Le journalisme de solutions est de plus en plus populaire. Qu’est-ce que cela signifie pour vous et comment pensez-vous que cela puisse aider à résoudre les problèmes dans des pays tels que le Burkina Faso ?
C’est tenter de poser un regard optimiste et bienveillant, sans complaisance ni naïveté bien sûr, mais en s’efforçant de se dépêtrer du cynisme ambiant, omniprésent lorsque l’on couvre des drames. C’est essayer de cultiver une capacité d’étonnement, de curiosité pour des sujets qui a priori ne nous intéressent pas, chercher à apprendre sans cesse, penser contre le narratif dominant. Choisir de faire un pas de côté des événements, prendre un chemin inverse quand les caméras se rivent vers un point convergent. C’est le pari de l’audace, face à la facilité.
Comment choisissez-vous les histoires que vous couvrez dans le cadre du journalisme de solutions et comment vous assurez-vous de présenter des solutions crédibles et efficaces aux problèmes que vous identifiez ?

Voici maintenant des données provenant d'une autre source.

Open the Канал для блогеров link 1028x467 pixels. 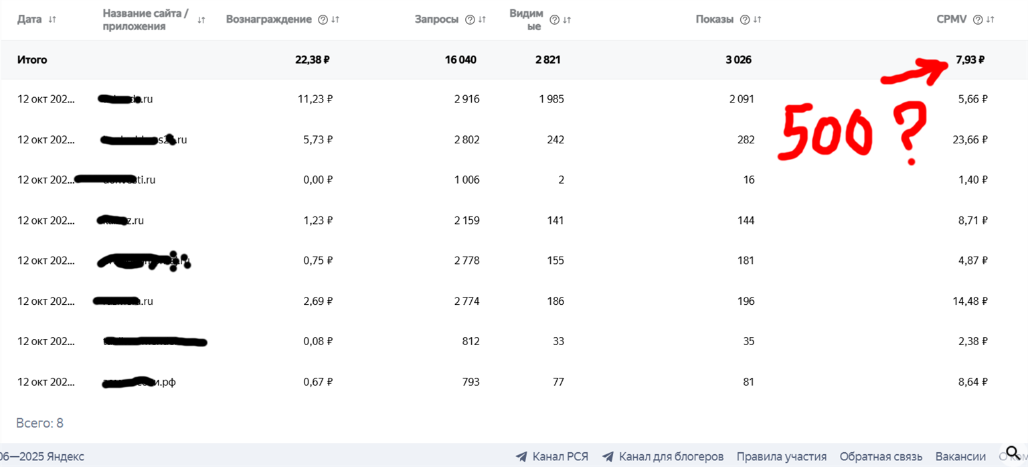click(663, 456)
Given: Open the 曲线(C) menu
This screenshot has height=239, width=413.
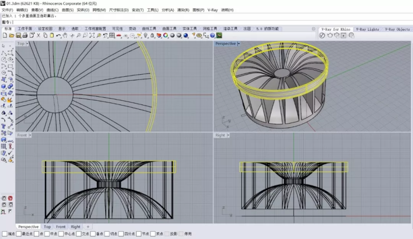Looking at the screenshot, I should coord(52,10).
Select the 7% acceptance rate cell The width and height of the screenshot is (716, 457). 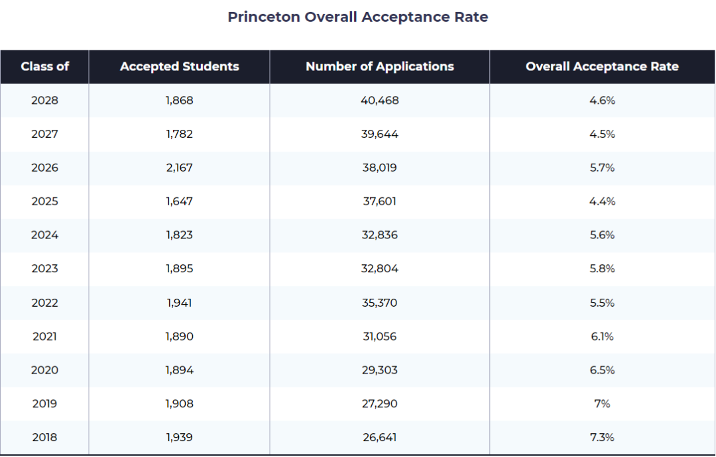[x=602, y=403]
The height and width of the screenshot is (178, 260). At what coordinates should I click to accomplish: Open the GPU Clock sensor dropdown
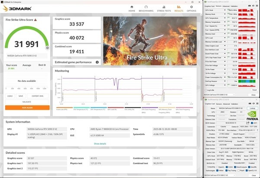(x=226, y=10)
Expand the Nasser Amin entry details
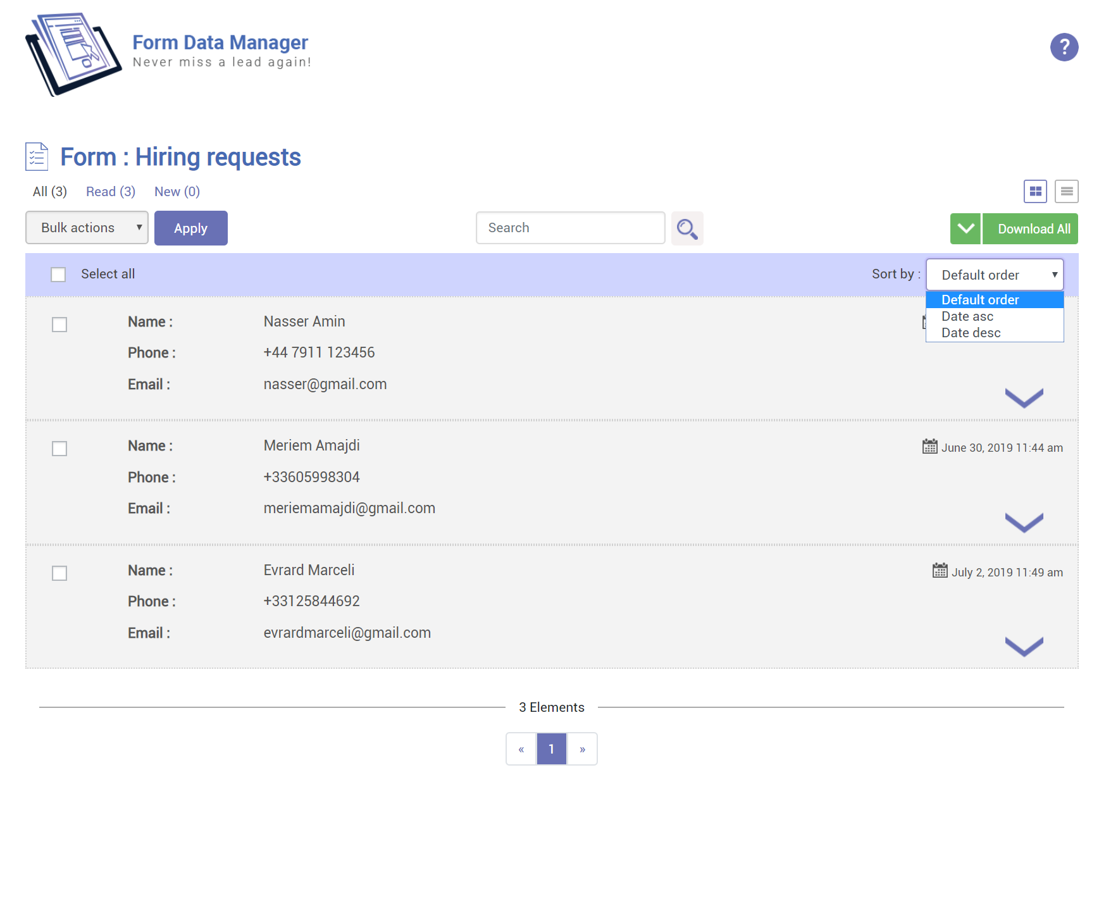Screen dimensions: 1118x901 point(1023,398)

La presse nationale au Burkina Faso regorge d’idées de sujets d’initiatives pratiques et originales. C’est une mine d’idées de reportages. J’aime beaucoup aussi me promener, discuter avec les gens au marché, dans les kiosques à café. La rue, un espace de vie et de travail central dans ce pays, est pour moi une grande source d’inspiration.

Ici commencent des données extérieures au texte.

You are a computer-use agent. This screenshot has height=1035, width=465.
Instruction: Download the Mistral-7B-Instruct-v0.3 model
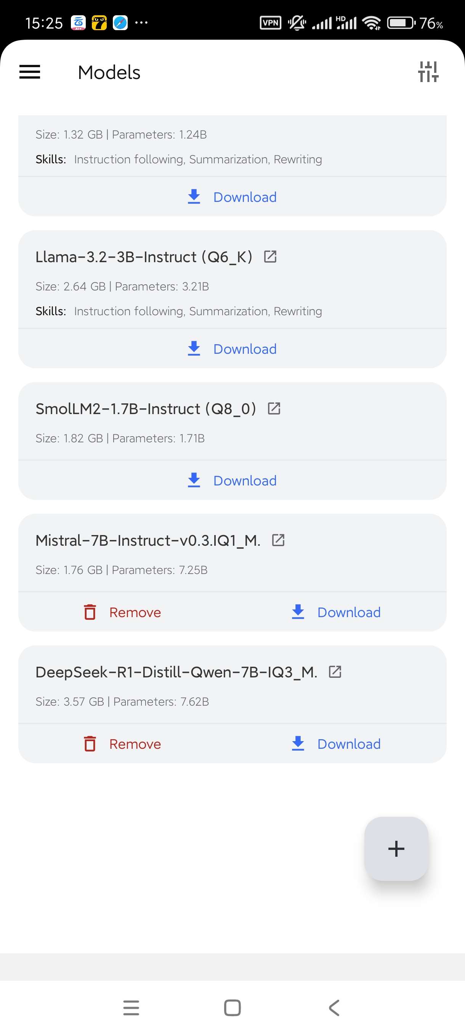336,612
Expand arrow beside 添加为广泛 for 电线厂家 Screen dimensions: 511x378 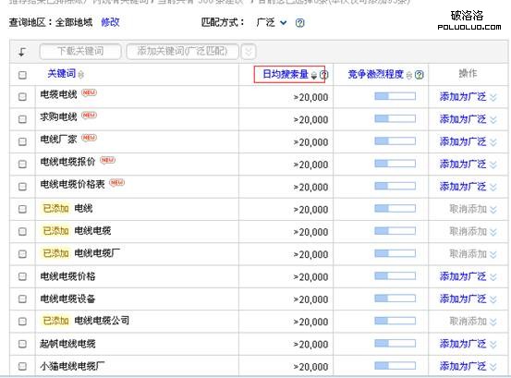point(493,142)
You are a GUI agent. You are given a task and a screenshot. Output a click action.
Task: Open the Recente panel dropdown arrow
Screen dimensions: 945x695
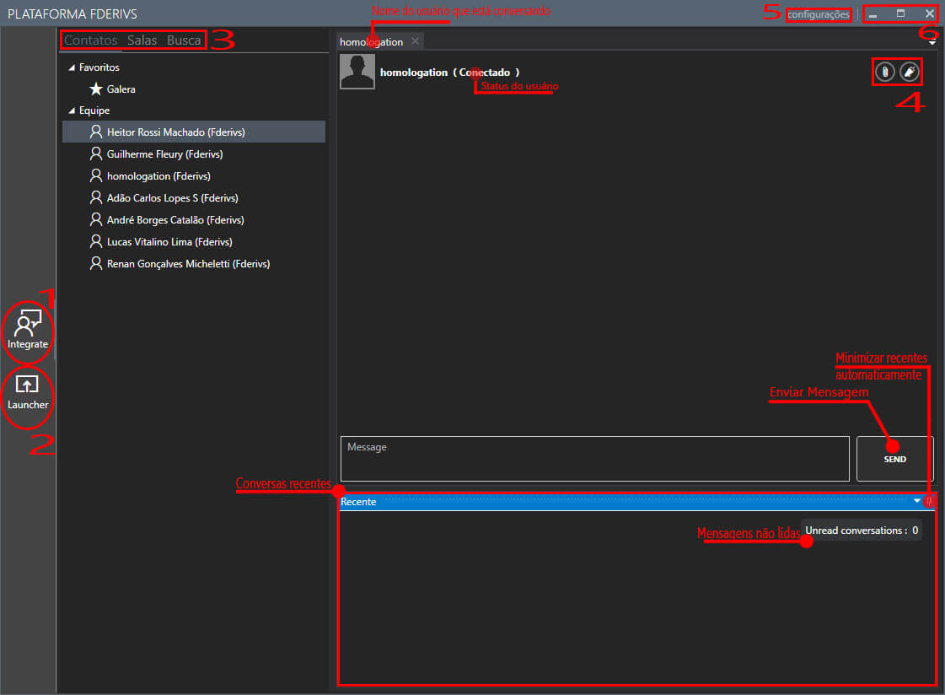[x=916, y=501]
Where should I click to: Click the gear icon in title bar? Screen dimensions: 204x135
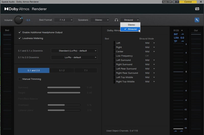coord(174,2)
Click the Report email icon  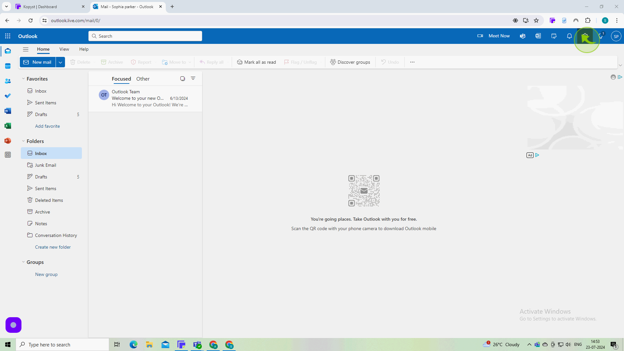click(x=133, y=62)
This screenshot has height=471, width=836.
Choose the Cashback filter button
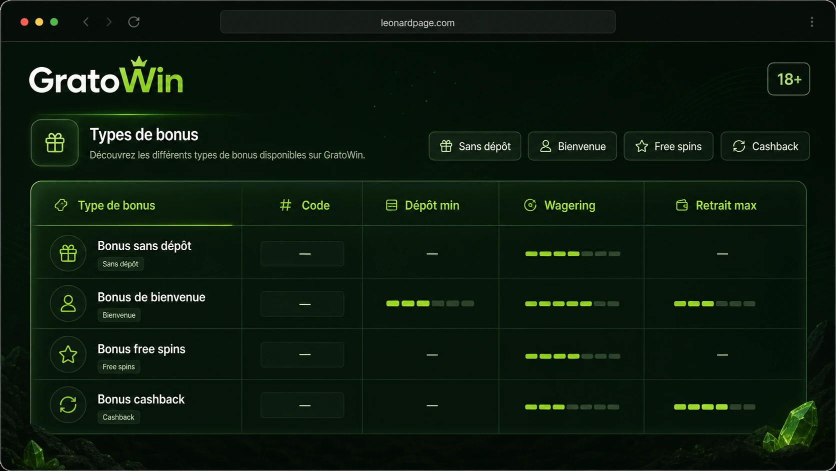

Je choisis mes sujets selon leur pertinence et leur impact sur les problèmes confrontés. Je mène toujours ma contre-enquête pour connaître, au-delà du projet présenté, la perception des gens autour.

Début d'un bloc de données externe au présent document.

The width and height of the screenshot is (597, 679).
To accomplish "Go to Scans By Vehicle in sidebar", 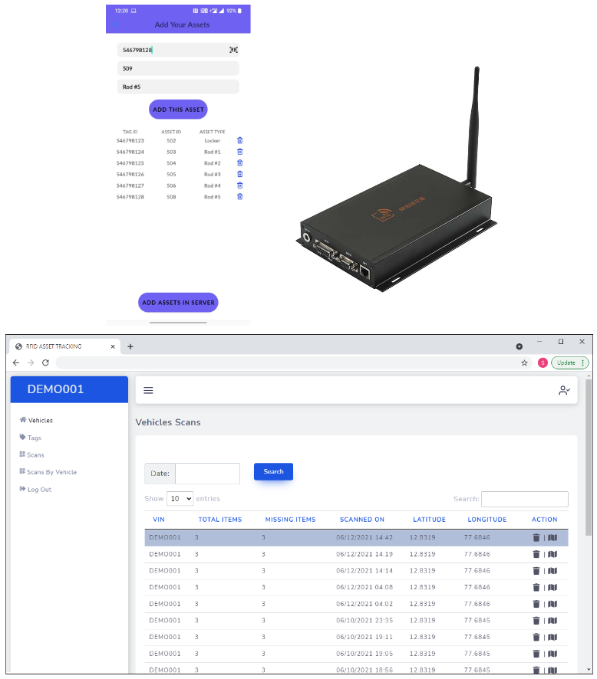I will (x=51, y=472).
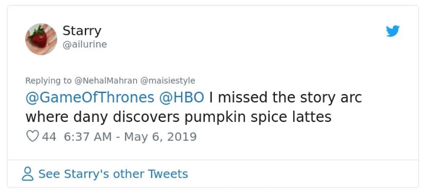The width and height of the screenshot is (422, 191).
Task: Click the 'where dany discovers' text line
Action: point(102,117)
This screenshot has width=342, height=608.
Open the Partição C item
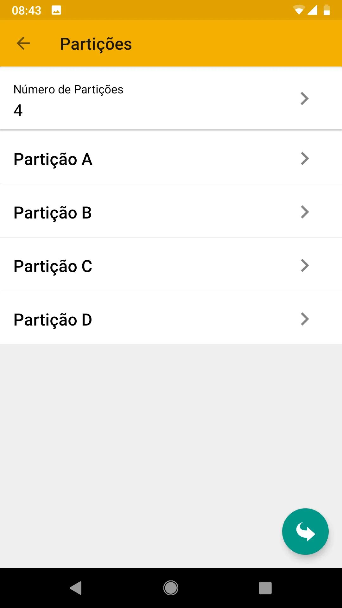[x=53, y=266]
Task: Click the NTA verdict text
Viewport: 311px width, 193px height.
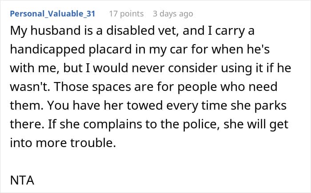Action: coord(22,181)
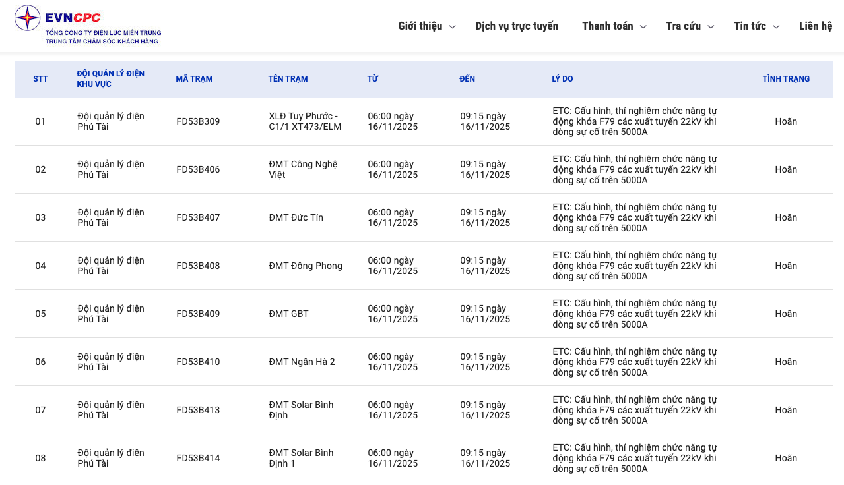Click the ĐMT Đông Phong station name
Image resolution: width=844 pixels, height=485 pixels.
tap(306, 266)
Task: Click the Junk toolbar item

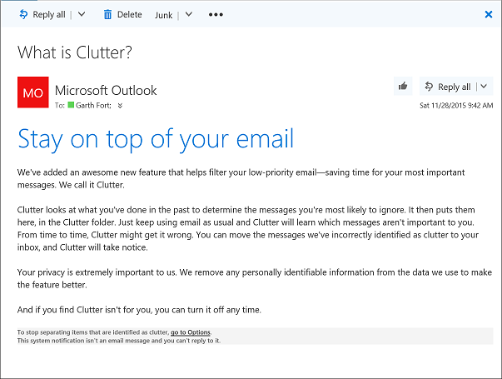Action: [163, 15]
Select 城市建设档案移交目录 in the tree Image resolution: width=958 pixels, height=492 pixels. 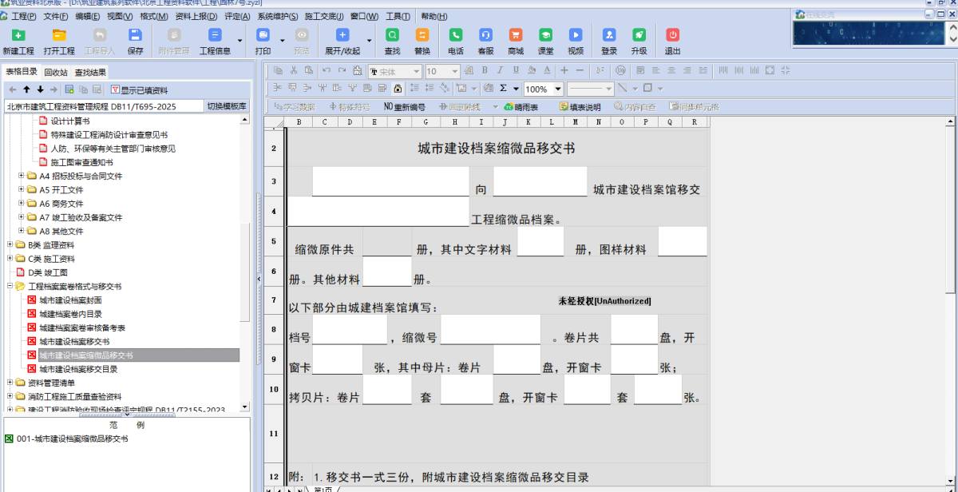(78, 369)
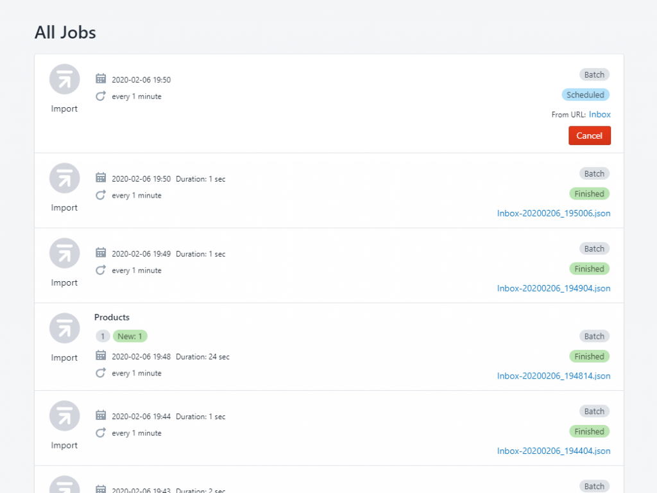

Comment fonctionne le statut de journaliste indépendante ?
J’ai le statut de journaliste pigiste, je collabore avec plusieurs médias, principalement Le Monde, mais aussi régulièrement avec le quotidien régional Ouest-France, qui accorde une grande place à l’actualité internationale, et le magazine L’Express. Pour vivre de ce métier, les correspondants sur le continent travaillent la plupart du temps pour plusieurs médias. En cas d’actualité dite « chaude », il arrive que d’autres médias plus généralistes nous appellent pour un papier ou une intervention ponctuelle. J’aime beaucoup cette liberté, de pouvoir choisir mes sujets et jongler avec les formats et les angles.
Pourriez-vous nous raconter dans les grandes lignes l’histoire que vous abordez dans votre podcast qui vous a valu le prix Reporters d’Espoirs 2022 ?
Ce reportage a été réalisé dans le cadre d’une série lancée par l’hebdomadaire « L’Express », intitulée « Horizons africains », sur des initiatives innovantes utilisant les technologies satellites, des drones ou l’énergie solaire pour améliorer le quotidien des populations sur le continent.
La rédaction m’a proposé de réaliser un reportage sur la plateforme « Garbal », un outil original et concret qui aide les éleveurs au Sahel à s’adapter, face à la désertification et à l’insécurité qui entravent leurs déplacements. C’est une plateforme d’appel qui permet aux paysans de consulter la météo, localiser les pistes de transhumance sécurisées, les points d’eau pour les animaux, etc. Je suis très heureuse que ce prix mette la lumière sur la condition des éleveurs nomades de la région et contribue, surtout, à poser un autre regard, plein d’espoir, sur la crise au Sahel, où l’avenir ne cesse malheureusement de s’assombrir. Dans la région, les éleveurs font partie des premières victimes de l’insécurité, des conflits et de la sècheresse.
Propos recueillis par Sixtine Guellec.